The case against Zhao Yan, 44, came amid efforts by the communist government to tighten controls on the media as dozens of reporters have been jailed, often on charges of violating China’s vague secrecy and security laws.
Zhao was found innocent of the charge that could have resulted in a 10-year sentence because the court concluded that “prosecutors did not provide sufficient evidence,” the official Xinhua News Agency reported. The government has not released details of the state secrets charge, but the case is believed to stem from a Times report on then-Chinese leader Jiang Zemin’s plans to relinquish his post as head of the military.
The executive editor of the Times, Bill Keller, was heartened by the ruling. “If the verdict is what it appears to be, we welcome it as a vindication,” Keller said.
“We have always said that to the best of our knowledge, the only thing Zhao Yan committed is journalism.”
The New York-based Committee to Protect Journalists endorsed the acquittal.
“We are surprised that the state secret charges were dismissed, which has seldom happened in the past but it was clear the government never had a valid case from the very beginning,” said CPJ Asia Program Coordinator Bob Dietz.
Xinhua on Friday released the first details of the fraud charge, which was based on an incident that prosecutors say occurred in 2001, before Zhao went to work for the Times’ Beijing bureau.
The court convicted him of taking $2,500 from a man on a false promise that he had official connections and would have the man’s 18-month sentence in a labor camp rescinded, Xinhua said. It said Zhao was fined $250 and ordered to repay the $2,500.
Zhao denies the fraud charges, said his chief lawyer, Mo Shaoping. Another defense lawyer, Guan Anping, said he didn’t know whether Zhao would appeal the conviction handed down by the Beijing No. 2 Intermediate People’s Court.

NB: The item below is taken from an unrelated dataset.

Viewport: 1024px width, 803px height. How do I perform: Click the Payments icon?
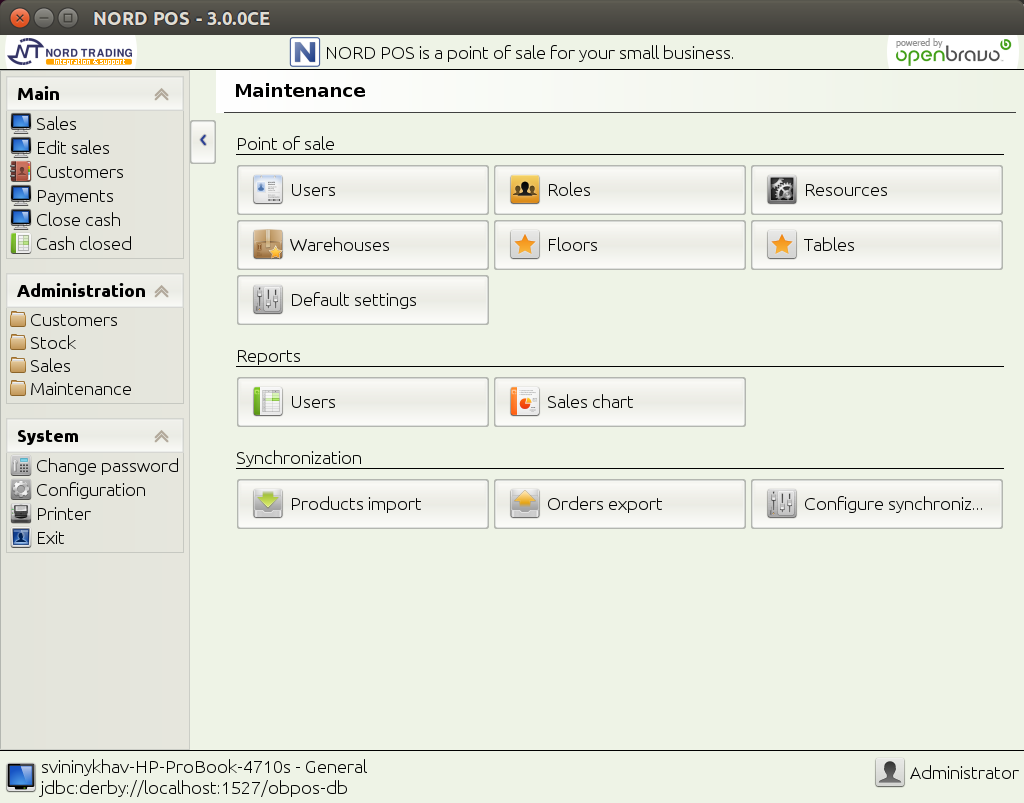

The two years that Zhao has spent in detention will count toward his sentence, Guan said. Mo said Zhao’s family has not been allowed to meet with him since he was detained.
Zhao’s case was dismissed in March in an apparent effort to minimize strains with Washington before Hu visited the United States. The charges were later refiled and Zhao stood trial in June.

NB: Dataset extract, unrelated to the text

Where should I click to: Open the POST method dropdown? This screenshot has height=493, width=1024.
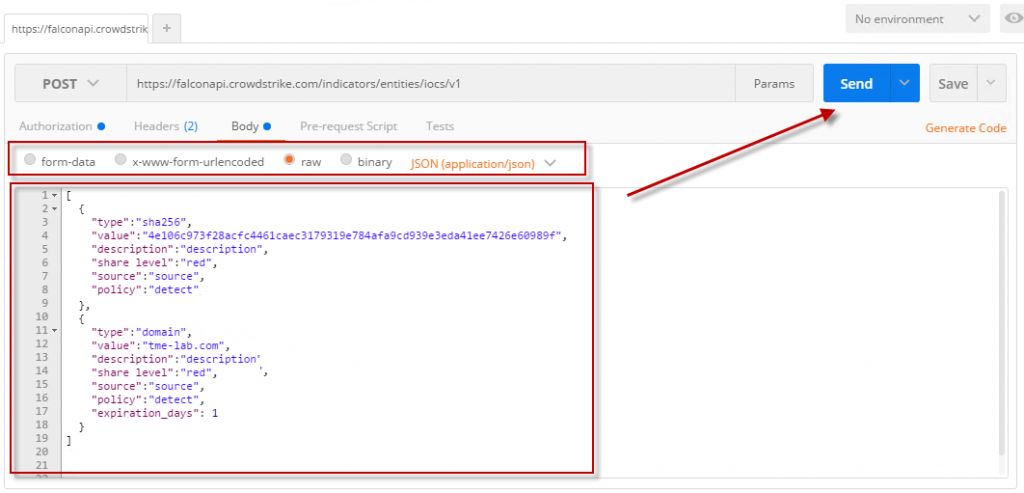[70, 84]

Jerome Cohen, an American expert on Chinese law who advised the Times, said the case was a rare example of a Chinese court acquitting a defendant on such politically sensitive charges.
Cohen said the fraud charge appeared to have been added only to justify holding Zhao after the legal period for investigating the secrets charge had expired.
“Now conviction on the fraud charge helps to ‘save face’ for the law enforcement agencies,” said Cohen, a New York University law professor.
“But that conviction is subject to serious challenge concerning the evidence and the procedures in the case as well as the severity of the sentence for what was at most a minor transgression.”
Before joining the Times, Zhao was an investigative reporter for Chinese publications and wrote about complaints of official corruption and abuses in the countryside.